— Exercise requirements —
Skip the pictures and return every entry exactly as written.

[Stored records]
_____

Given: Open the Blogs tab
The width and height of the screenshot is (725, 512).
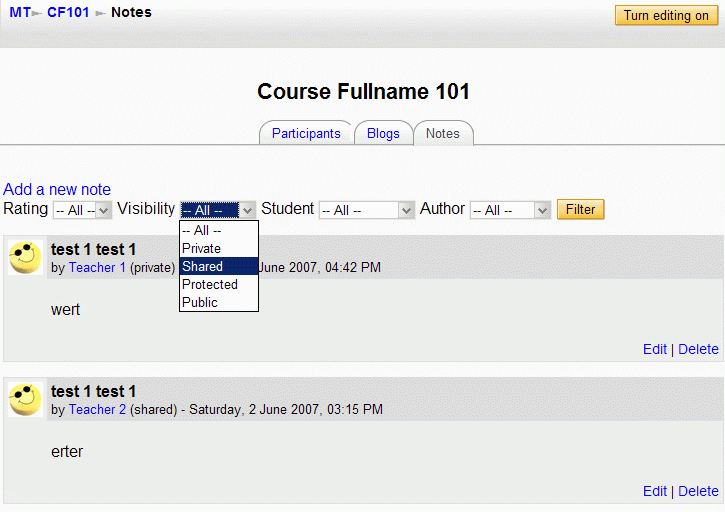Looking at the screenshot, I should [383, 133].
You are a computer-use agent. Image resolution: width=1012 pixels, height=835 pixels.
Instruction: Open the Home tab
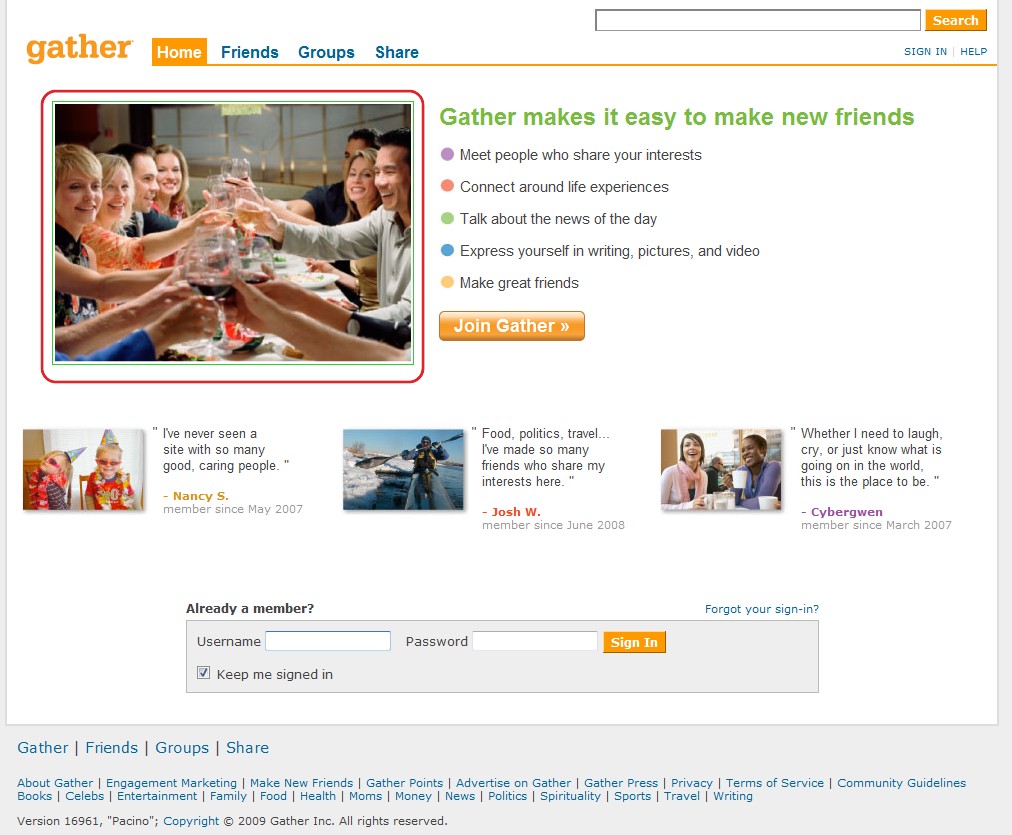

_____

— Answer to the problem —
Given: Open the Blogs tab
The width and height of the screenshot is (725, 512).
Looking at the screenshot, I should [383, 133].
You are a computer-use agent. Image resolution: width=1012 pixels, height=835 pixels.
Instruction: Open the Home tab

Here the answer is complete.